■ **DIRECTIVE**: Please copy the records word for word, starting at the first line and ending at the line containing "Move thumbnail list", with that line included.

■ **MATERIAL SUPPLIED**:
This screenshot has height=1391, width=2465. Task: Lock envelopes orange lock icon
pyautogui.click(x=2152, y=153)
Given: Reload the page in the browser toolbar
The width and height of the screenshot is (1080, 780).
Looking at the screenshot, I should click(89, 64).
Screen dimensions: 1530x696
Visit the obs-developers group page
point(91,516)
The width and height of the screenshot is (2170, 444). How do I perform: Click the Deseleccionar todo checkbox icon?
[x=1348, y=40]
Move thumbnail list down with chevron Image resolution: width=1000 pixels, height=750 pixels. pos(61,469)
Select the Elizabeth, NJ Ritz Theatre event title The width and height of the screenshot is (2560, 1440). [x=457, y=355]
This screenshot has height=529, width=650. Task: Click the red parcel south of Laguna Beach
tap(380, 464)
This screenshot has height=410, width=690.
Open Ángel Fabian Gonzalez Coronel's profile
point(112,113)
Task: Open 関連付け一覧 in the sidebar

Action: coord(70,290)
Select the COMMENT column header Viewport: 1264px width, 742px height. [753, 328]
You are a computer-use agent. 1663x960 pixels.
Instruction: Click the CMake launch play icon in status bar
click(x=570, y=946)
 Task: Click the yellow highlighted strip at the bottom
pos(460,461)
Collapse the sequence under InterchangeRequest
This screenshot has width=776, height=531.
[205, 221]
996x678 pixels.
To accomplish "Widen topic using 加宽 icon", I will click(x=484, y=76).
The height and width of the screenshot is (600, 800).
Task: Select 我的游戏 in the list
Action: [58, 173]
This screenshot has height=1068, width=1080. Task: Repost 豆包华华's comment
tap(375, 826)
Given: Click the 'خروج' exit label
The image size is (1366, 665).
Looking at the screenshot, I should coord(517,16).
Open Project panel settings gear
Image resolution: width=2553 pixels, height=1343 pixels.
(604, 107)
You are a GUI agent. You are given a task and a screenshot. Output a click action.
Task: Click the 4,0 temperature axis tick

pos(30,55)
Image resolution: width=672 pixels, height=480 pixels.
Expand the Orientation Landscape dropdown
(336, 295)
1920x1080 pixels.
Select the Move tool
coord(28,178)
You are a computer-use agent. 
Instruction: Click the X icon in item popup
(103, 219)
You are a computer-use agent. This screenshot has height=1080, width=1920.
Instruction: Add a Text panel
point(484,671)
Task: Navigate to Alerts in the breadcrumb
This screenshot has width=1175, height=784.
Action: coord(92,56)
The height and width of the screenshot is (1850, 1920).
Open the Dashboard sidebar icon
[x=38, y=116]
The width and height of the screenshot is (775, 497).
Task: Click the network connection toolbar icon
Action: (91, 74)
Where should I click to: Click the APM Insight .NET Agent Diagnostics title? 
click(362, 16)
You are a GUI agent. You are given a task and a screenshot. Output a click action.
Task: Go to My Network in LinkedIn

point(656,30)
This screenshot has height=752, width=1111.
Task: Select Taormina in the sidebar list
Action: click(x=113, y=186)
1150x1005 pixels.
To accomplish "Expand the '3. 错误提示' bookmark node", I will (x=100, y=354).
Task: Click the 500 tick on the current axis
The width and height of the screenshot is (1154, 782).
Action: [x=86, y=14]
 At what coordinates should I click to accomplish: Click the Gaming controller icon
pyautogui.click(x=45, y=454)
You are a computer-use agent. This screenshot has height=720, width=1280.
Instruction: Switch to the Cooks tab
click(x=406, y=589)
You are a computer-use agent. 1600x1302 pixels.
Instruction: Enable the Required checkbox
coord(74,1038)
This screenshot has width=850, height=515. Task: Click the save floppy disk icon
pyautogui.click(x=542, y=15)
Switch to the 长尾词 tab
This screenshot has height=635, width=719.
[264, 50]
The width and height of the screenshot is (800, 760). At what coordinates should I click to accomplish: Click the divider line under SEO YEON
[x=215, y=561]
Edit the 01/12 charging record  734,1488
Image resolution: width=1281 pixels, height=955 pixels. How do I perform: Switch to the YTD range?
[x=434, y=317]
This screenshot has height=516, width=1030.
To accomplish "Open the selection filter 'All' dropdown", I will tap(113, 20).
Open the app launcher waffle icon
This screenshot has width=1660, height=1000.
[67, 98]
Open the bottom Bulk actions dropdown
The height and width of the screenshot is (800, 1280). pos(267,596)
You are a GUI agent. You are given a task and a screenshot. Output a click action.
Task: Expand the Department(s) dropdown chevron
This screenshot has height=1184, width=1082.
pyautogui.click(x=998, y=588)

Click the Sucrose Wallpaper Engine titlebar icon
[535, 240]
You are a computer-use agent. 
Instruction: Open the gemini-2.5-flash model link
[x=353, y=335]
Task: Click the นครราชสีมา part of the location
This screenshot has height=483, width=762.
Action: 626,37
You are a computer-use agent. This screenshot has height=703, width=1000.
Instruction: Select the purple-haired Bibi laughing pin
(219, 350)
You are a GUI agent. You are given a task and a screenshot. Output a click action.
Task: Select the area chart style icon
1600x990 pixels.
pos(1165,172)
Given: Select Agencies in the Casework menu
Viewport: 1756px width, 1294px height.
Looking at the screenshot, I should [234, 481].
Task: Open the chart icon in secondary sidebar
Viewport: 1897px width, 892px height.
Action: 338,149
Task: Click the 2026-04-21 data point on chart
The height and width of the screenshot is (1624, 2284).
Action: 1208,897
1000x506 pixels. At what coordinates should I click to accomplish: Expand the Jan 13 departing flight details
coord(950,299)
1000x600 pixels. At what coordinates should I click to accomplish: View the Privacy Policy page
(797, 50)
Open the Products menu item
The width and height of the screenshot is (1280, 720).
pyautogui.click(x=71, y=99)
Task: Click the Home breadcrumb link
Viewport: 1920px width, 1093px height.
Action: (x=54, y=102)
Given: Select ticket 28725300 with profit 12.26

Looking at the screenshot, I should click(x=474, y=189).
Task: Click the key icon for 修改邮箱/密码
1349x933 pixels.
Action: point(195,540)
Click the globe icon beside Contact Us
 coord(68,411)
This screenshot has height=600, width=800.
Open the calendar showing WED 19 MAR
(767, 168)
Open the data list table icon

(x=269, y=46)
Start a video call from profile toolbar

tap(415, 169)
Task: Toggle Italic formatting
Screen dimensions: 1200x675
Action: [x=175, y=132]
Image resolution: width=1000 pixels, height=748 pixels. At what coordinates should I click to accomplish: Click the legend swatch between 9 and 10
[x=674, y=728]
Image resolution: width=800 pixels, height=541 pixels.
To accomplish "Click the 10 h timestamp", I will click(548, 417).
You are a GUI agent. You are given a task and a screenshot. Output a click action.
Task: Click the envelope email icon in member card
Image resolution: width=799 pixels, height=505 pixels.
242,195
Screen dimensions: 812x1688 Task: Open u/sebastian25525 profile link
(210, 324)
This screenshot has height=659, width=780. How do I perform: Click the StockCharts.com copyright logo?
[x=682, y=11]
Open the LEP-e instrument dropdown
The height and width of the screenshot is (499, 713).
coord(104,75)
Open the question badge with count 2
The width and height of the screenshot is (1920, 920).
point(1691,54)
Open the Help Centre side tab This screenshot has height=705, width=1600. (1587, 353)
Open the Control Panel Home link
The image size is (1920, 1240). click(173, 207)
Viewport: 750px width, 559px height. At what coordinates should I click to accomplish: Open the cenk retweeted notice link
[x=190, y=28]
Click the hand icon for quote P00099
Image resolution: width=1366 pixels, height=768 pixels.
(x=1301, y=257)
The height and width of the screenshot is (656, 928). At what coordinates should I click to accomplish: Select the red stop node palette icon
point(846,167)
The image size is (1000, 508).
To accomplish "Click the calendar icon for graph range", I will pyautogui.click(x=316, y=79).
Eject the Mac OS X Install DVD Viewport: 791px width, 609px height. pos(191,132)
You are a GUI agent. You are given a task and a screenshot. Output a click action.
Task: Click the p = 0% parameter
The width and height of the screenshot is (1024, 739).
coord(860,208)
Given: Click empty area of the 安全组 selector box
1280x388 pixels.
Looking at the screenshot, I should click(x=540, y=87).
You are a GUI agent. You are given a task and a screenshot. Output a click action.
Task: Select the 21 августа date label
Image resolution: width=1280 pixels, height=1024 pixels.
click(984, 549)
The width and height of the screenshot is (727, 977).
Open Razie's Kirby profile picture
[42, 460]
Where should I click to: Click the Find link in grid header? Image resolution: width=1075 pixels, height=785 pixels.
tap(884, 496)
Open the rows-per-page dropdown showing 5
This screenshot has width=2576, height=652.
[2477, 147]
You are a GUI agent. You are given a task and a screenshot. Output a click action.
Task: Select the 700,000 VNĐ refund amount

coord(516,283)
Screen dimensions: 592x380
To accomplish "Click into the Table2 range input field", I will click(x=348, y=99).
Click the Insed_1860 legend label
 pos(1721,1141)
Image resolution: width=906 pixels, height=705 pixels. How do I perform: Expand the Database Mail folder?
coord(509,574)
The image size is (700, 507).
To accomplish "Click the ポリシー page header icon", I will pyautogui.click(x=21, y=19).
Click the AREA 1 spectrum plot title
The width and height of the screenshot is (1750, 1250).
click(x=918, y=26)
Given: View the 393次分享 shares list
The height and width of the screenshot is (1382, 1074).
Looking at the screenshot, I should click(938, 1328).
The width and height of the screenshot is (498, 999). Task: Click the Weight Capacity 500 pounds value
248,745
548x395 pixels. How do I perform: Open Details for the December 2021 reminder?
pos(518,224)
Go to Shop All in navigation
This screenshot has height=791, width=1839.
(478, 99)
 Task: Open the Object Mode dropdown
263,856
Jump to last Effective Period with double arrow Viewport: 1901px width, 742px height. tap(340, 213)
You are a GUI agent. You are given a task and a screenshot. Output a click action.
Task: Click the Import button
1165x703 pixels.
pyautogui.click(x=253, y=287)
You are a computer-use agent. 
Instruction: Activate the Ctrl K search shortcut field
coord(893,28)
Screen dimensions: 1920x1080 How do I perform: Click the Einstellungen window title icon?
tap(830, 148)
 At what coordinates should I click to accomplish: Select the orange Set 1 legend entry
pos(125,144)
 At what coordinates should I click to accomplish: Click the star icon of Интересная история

■ **RESPONSE**:
This screenshot has height=1391, width=2465. Task: Lock envelopes orange lock icon
pyautogui.click(x=2152, y=153)
Given: Reload the page in the browser toolbar
The width and height of the screenshot is (1080, 780).
Looking at the screenshot, I should click(89, 64).
Screen dimensions: 1530x696
Visit the obs-developers group page
point(91,516)
The width and height of the screenshot is (2170, 444). How do I perform: Click the Deseleccionar todo checkbox icon?
[x=1348, y=40]
Move thumbnail list down with chevron Image resolution: width=1000 pixels, height=750 pixels. pos(61,469)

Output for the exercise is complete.